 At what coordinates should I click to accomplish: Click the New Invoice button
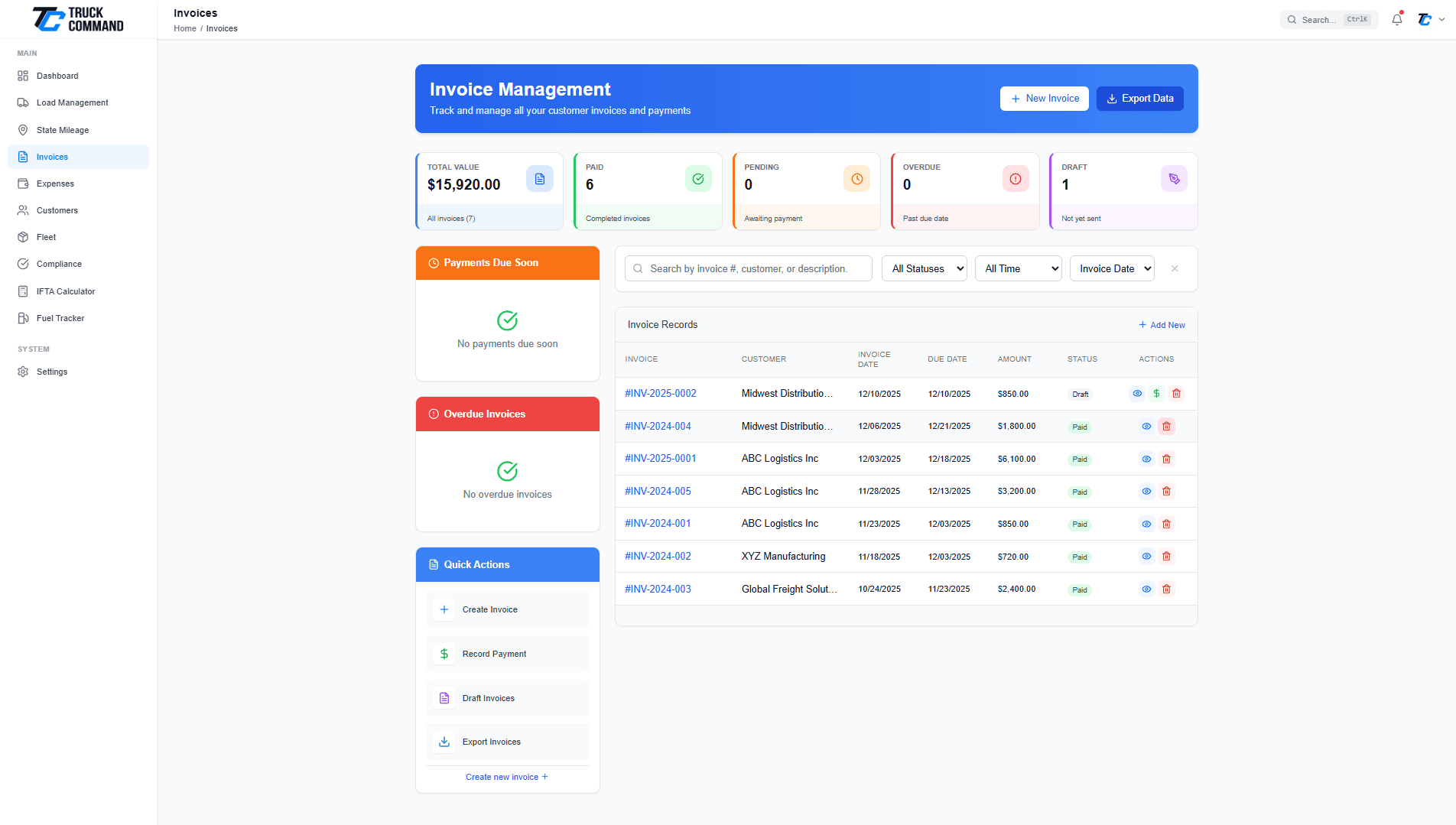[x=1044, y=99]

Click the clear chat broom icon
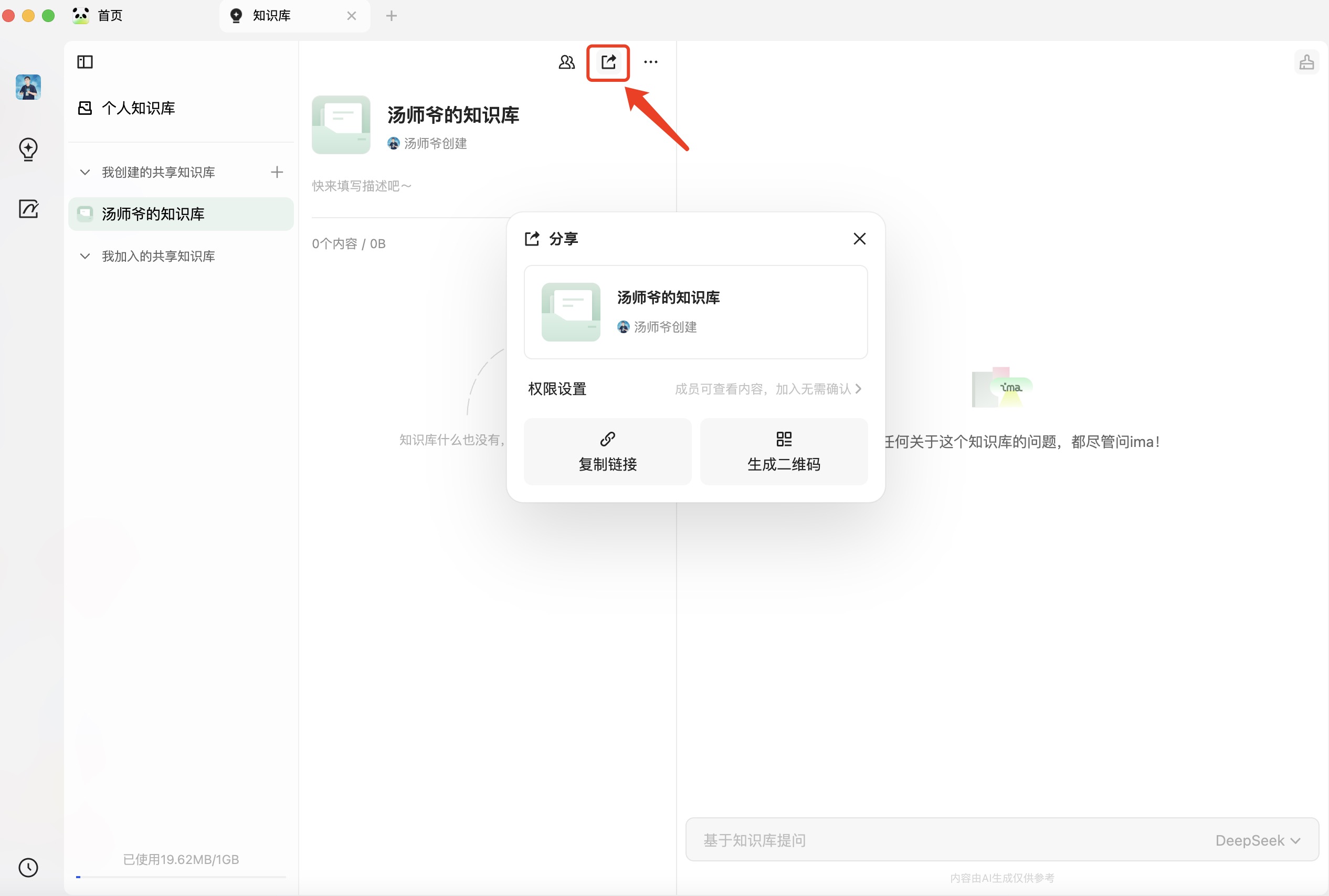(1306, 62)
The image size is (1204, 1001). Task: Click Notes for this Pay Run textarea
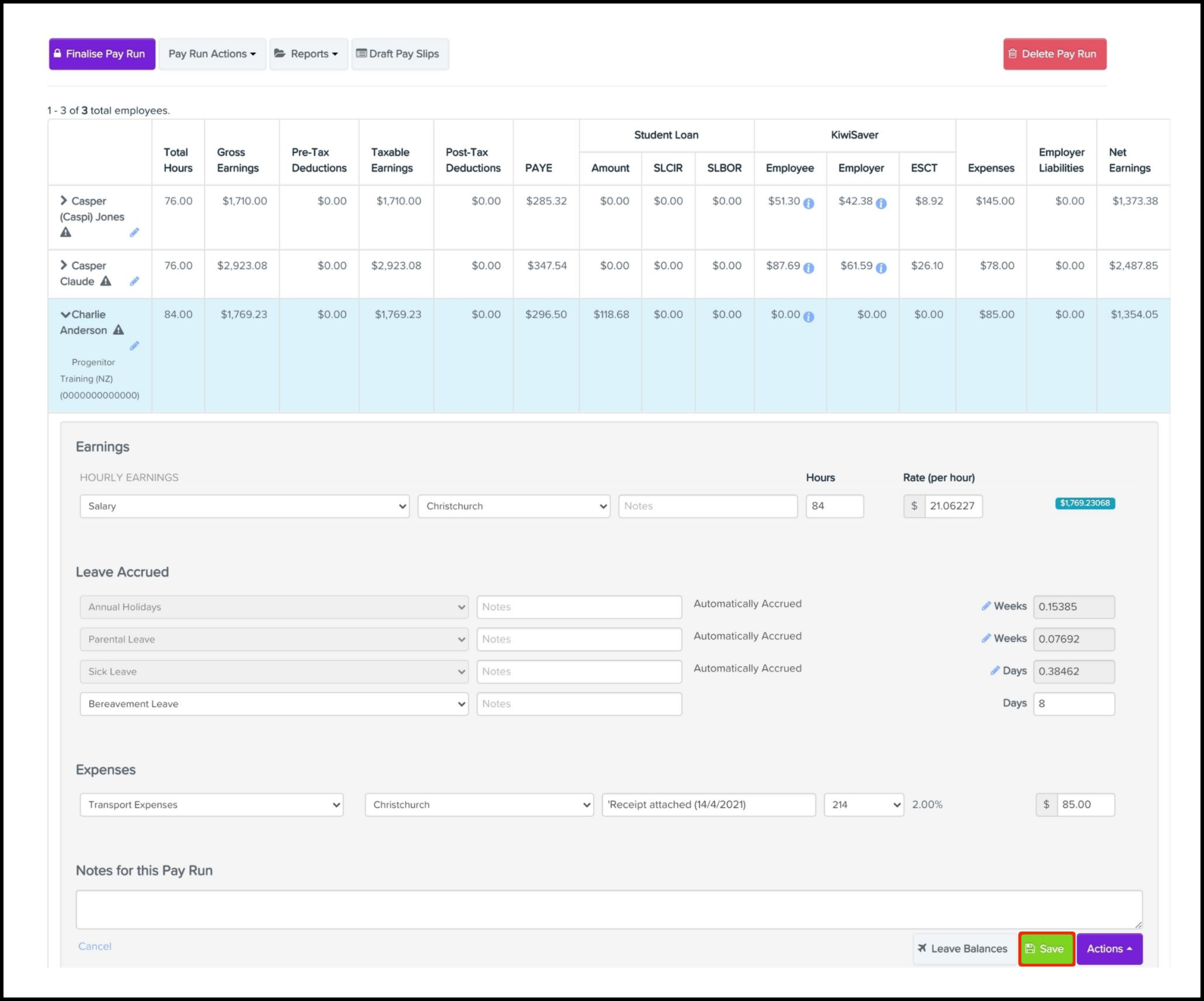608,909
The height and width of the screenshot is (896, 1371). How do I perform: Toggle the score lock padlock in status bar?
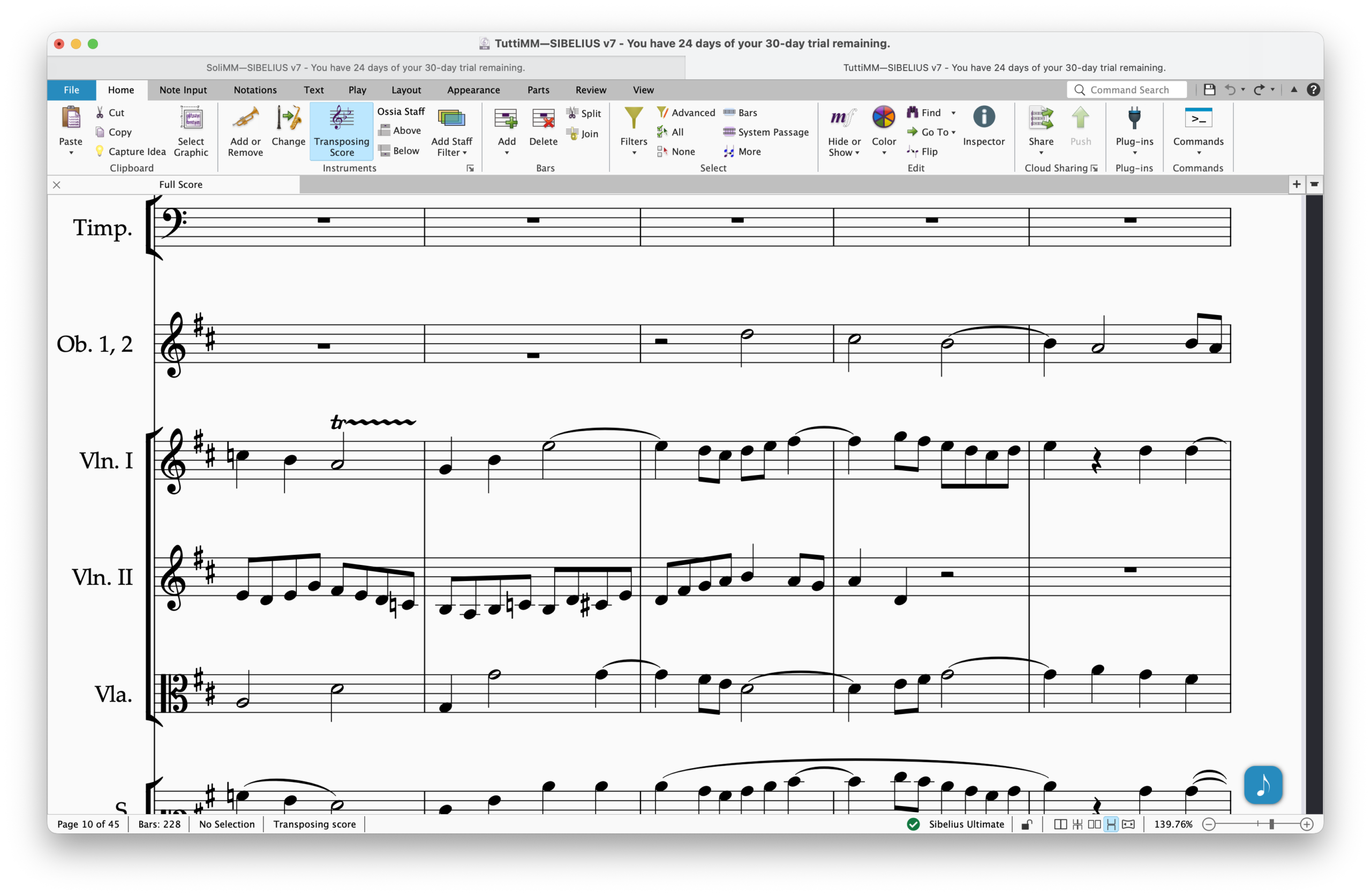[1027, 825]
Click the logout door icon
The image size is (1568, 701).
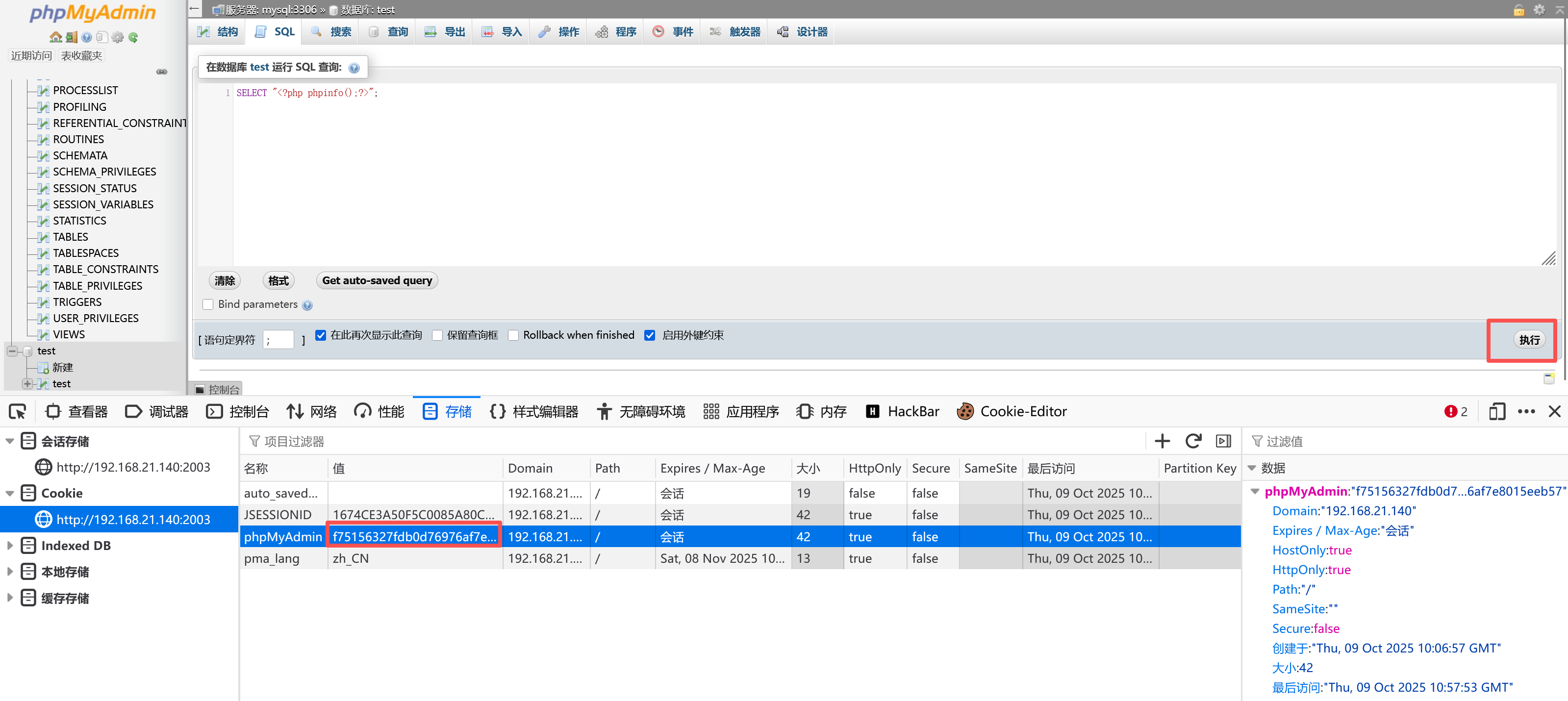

*Task instructions*
Every entry should be written out word for word, except for its pictures.

*Expected output*
 At what coordinates should I click to accomplish: Click the New Invoice button
[x=1044, y=99]

Click the clear chat broom icon
(1306, 62)
The image size is (1204, 1001). Task: Click Notes for this Pay Run textarea
608,909
The height and width of the screenshot is (896, 1371). How do I perform: Toggle the score lock padlock in status bar?
[1027, 825]
Click the logout door icon
The image size is (1568, 701).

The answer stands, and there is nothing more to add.